A few years ago, the “hundred pushup challenge” began to trend online. At a time when gyms were opening on every corner and roping people into increasingly expensive and complicated workouts, there was a call to the simplicity of the pushup. Those who could rattle off 100 were proving they had a solid baseline of strength, endurance, and health. As I read about these challenges, it occurred that I had never really done any pushups. For some reason, they were not a part of my childhood gym classes or my summertime organized sports. So I dropped to the floor and did 10 or 12 before collapsing in a heap. I realized I was a long way from 100 and, according to that measure, a long way from health. I decided I’d try again the next day to see if I could improve to 15 or 20.
But if you’ve ever tried a challenge like this, you probably know what happened. About 12 hours later I began to feel some discomfort in my arms and chest. Twelve hours after that, I could barely lift my arms, not to mention use them for pushups. It turns out that it had been a long, long time since I had seriously exercised those muscles and they were reacting to the very sudden and very heavy loads I had placed on them. It took three or four days for me to begin to feel better and to be able to advance to 15 pushups, then 20, and eventually 50 or 100. I had to work the muscles over time so I could gradually improve their strength and endurance.
I’m sure you’ll breathe a sigh of relief when you learn that this article isn’t actually about working out—pretty much the most boring topic to read about on blogs or social media. My purpose in telling that story is to begin to build a metaphor, a point of comparison.
I spend a fair bit of my time interacting with teens and young adults, some of whom are my children, some of whom are friends, and some of whom are fellow church members or people I’m mentoring. As I express interest in them, talk with them, attempt to speak wisdom to them, and inquire how I can pray for them, I often hear them lament the difficulties of their lives. They are overwhelmed by the responsibilities of high school and a part-time job. They are worried about breaking down in the face of the three or four final exams that are coming up. They have been asked to complete a project on what they consider a tight deadline and can’t see how they’ll ever get it done. They feel like they’ve been pushed to the breaking point and are near collapse.
I look at their lives, I hear their fears and sorrows, and I can’t help but believe they are being a little melodramatic. It’s easy to laugh off their lamentations as little more than whining. After all, with that era of life now well in my rearview mirror, I know what they don’t. I know that in all likelihood these high school years are going to prove the easiest of their lives—they’ll never have more free time or less responsibility than they do now. I know that their college years may be a struggle, but that those struggles will only deepen when they are working full-time and repaying student debt on an entry-level salary (while getting accustomed to being married and while desperately trying to get a baby to sleep through the night).
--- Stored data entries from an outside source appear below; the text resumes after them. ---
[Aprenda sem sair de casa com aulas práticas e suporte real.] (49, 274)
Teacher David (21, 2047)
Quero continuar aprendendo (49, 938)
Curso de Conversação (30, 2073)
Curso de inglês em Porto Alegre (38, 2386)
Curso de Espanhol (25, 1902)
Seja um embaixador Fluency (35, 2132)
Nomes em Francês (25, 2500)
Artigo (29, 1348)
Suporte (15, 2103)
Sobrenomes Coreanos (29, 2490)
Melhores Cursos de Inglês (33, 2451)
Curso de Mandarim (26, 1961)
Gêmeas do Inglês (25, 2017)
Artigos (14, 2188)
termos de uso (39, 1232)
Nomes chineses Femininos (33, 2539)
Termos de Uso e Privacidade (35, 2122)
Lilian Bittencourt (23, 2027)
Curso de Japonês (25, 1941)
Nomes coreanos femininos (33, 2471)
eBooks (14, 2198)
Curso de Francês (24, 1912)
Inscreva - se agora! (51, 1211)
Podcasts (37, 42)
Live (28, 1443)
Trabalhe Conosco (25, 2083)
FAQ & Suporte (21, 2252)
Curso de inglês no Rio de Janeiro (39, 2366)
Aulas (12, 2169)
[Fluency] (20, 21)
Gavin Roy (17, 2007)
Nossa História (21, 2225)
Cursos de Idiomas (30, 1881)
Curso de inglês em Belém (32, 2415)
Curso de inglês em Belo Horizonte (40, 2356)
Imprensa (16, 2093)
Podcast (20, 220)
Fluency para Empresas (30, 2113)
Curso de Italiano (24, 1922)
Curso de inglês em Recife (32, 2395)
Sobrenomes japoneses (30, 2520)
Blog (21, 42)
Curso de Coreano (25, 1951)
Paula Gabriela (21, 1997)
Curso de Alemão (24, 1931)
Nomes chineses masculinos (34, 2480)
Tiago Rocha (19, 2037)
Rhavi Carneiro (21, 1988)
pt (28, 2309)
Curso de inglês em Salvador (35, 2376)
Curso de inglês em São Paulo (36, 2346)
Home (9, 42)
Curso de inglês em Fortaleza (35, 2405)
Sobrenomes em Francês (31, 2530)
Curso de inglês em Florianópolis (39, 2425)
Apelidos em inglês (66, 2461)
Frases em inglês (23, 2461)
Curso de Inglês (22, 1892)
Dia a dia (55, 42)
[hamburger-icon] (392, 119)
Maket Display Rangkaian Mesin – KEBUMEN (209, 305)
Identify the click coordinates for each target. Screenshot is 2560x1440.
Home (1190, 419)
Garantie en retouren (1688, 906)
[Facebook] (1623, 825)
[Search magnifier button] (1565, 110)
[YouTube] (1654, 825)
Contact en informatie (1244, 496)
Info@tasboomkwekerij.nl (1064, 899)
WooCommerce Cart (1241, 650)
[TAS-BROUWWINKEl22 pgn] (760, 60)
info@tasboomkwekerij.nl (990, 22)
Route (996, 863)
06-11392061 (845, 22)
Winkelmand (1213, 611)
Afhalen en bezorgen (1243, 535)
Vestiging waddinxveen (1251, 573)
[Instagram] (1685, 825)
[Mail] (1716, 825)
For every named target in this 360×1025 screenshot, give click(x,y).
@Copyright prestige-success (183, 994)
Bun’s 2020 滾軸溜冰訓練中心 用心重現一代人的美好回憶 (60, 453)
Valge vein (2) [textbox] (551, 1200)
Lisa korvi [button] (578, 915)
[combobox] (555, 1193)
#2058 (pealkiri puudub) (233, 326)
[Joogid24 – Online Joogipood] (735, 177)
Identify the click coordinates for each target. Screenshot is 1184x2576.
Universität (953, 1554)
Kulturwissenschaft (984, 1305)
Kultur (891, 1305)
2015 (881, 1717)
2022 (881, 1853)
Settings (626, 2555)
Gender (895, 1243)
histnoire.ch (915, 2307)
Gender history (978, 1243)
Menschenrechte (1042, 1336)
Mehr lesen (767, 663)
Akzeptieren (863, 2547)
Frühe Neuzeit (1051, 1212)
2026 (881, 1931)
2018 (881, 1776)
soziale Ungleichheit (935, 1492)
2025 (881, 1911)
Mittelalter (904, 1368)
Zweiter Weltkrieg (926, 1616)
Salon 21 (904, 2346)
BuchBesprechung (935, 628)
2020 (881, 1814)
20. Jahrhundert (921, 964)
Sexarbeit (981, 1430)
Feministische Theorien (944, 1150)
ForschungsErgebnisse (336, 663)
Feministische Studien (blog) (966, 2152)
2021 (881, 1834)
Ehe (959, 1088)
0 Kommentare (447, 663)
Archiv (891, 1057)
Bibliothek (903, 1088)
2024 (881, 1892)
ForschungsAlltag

They’ll never have more time to waste or less personal accountability than they do right now. I know how easy they’ve got it compared to what’s awaiting them.
But I also know that they are only just starting out in the “hundred pushup challenge” of life. The man who can bang out 100 pushups while barely breaking a sweat may look at me straining to complete 15 and have a good laugh at my expense. He may roll his eyes when he hears me groan about the pain in my arms and chest. But that doesn’t make the strain or pain any less real. To the contrary, the strain and pain are necessary to build the strength and endurance. This may not give me license to whine, but it also doesn’t mean I can’t truly feel the pain and admit that it hurts.
And that’s how I try to relate to young people. I understand that so much of what they’re enduring now is “light and momentary” compared to what they’ll have to endure as life goes on and as their lives grow more difficult and more complex. But I also know I have no right to downplay it. What they are going through is real and painful. They’re not whining, but simply grappling with the uncomfortable realization that life is difficult and, as time passes, only gets more difficult. It’s wrong of me to make light of their little sorrows by comparing them to their future greater sorrows. It’s right of me to support them as they build the strength and endurance that will carry them into and through the trials to come.